§ **Supplied passage**:
>>>>

In Israel, he observed that the major national security concern wasn’t the Iranian nuclear program, but rather Iran’s conventional threat through the buildup of Hezbollah forces. Israelis were disappointed that the US was leaving a security vacuum in Syria for Iran to fill. The Israeli position on the Iran deal is difficult to understand; Israeli politicians oppose it, but Israel’s foreign policy elite considers Iranian conventional forces a larger threat.
Jordanian officials also worried about regional chaos and Iranian influence. They were baffled by the half-hearted US response to Assad, as well as its airstrike-only response to ISIS.
Egypt is preoccupied by terrorism and the upheaval in Libya, but Egyptian officials are also concerned about Iran’s growing influence and US inaction.

<<<<

§ **Source data**:
>>>>

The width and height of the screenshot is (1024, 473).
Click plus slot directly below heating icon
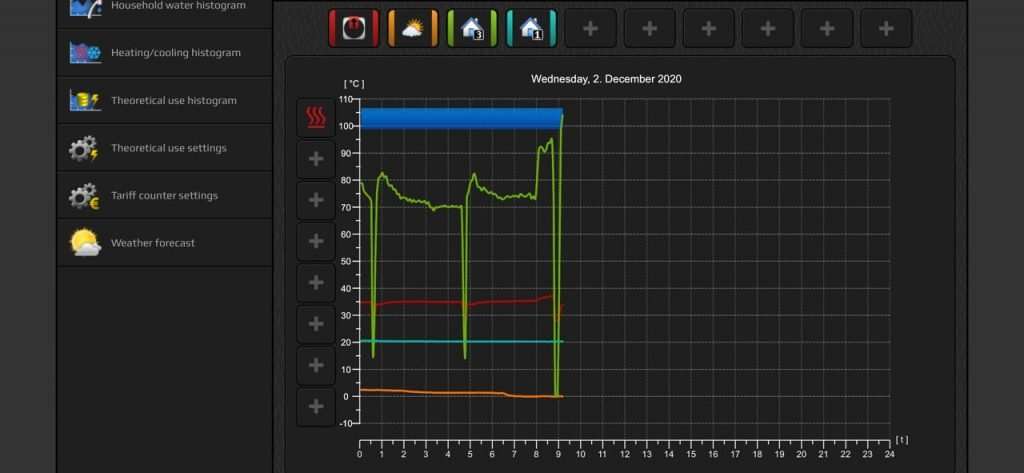pyautogui.click(x=316, y=159)
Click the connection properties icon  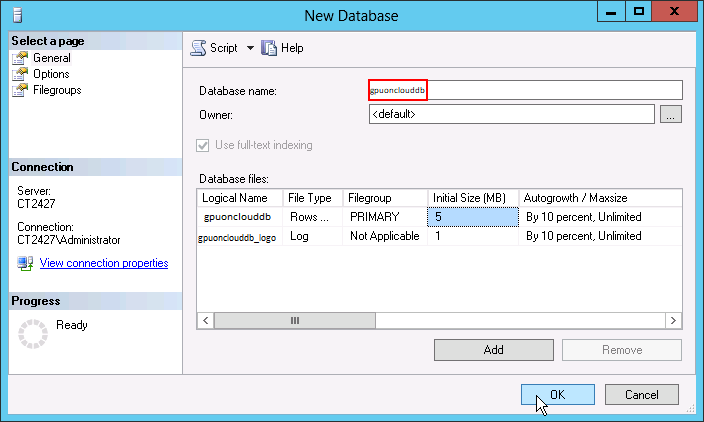coord(26,263)
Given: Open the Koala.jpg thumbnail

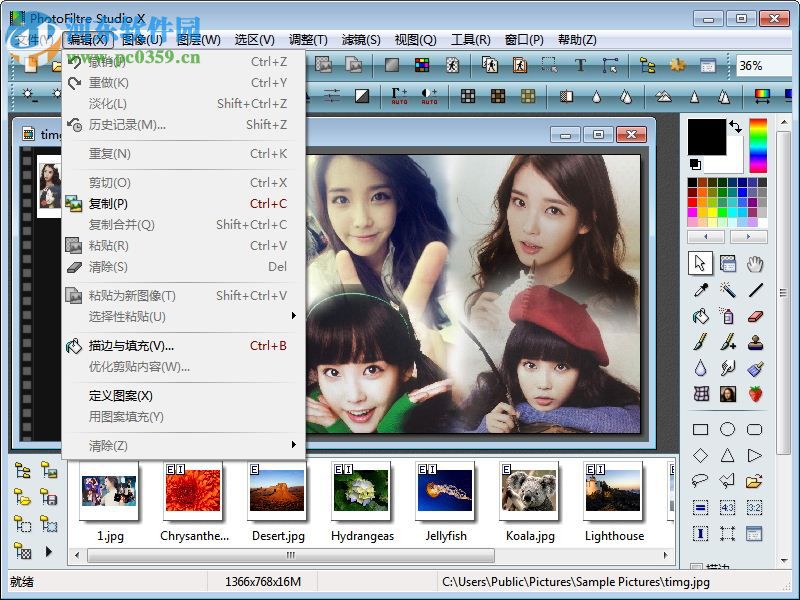Looking at the screenshot, I should coord(529,490).
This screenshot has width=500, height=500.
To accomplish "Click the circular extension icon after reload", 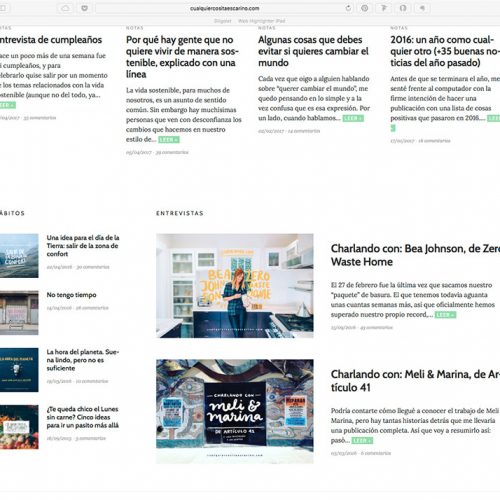I will point(365,8).
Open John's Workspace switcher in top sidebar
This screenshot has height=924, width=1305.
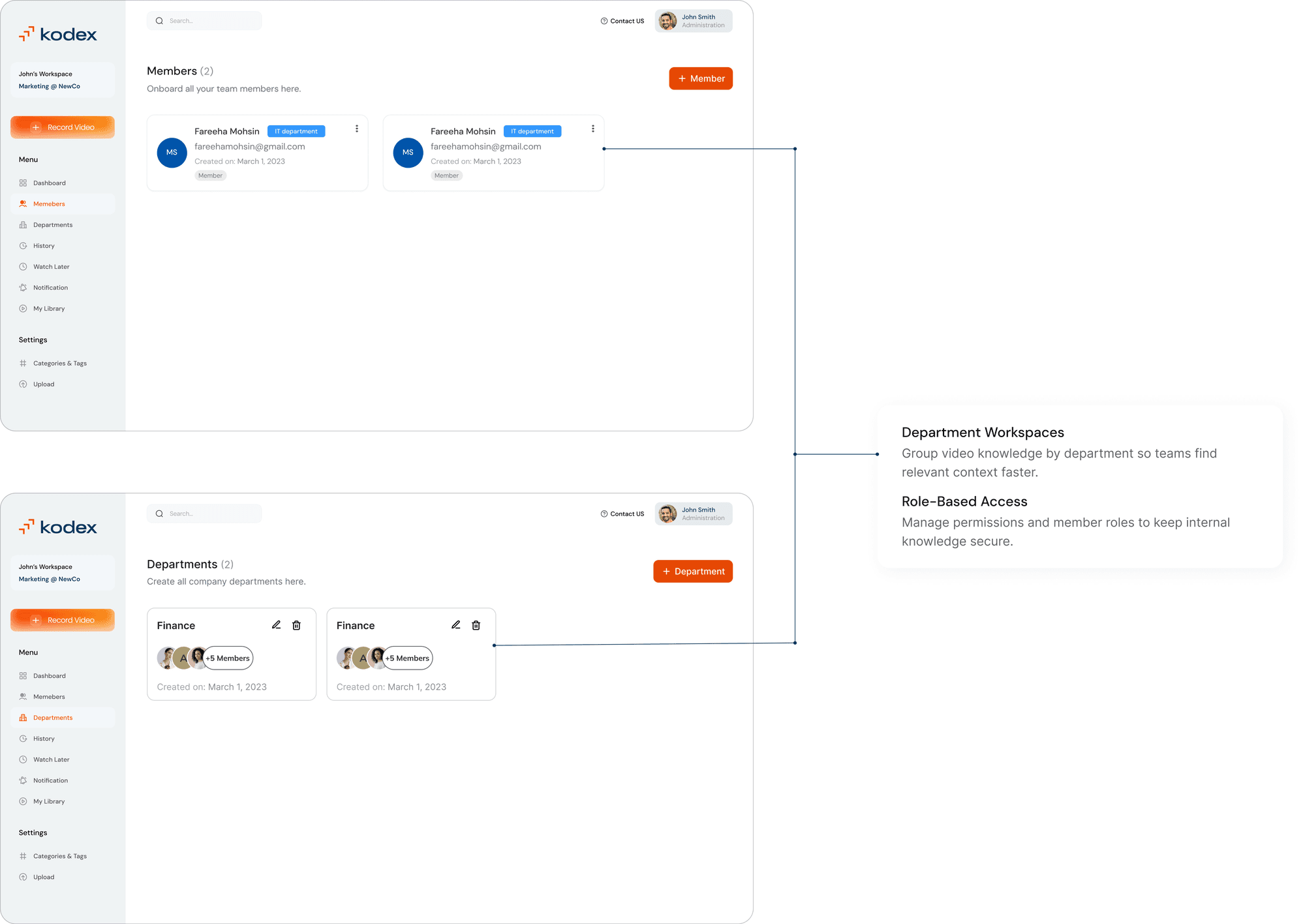[x=63, y=80]
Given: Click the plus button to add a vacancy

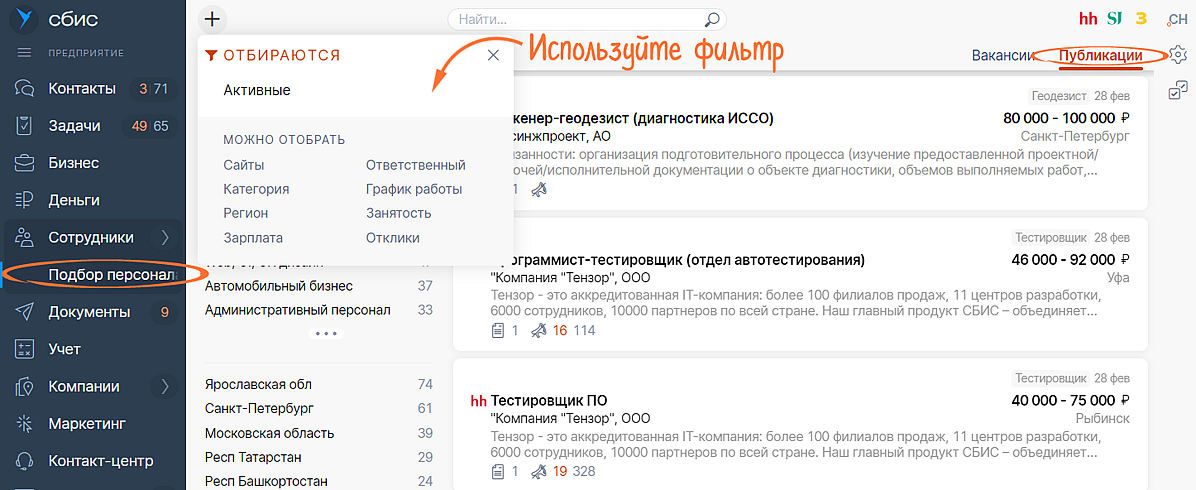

<<<<

§ **Work instruction A**:
According to the passage on regional security concerns, what did Israel consider its major national security concern?
§ **Work instruction B**:
Reproduce the stretch of the passage on regional security concerns from "In Israel, he" through "a larger threat.".

§ **Written reply A**:
Iran's conventional threat through the buildup of Hezbollah forces.

§ **Written reply B**:
In Israel, he observed that the major national security concern wasn’t the Iranian nuclear program, but rather Iran’s conventional threat through the buildup of Hezbollah forces. Israelis were disappointed that the US was leaving a security vacuum in Syria for Iran to fill. The Israeli position on the Iran deal is difficult to understand; Israeli politicians oppose it, but Israel’s foreign policy elite considers Iranian conventional forces a larger threat.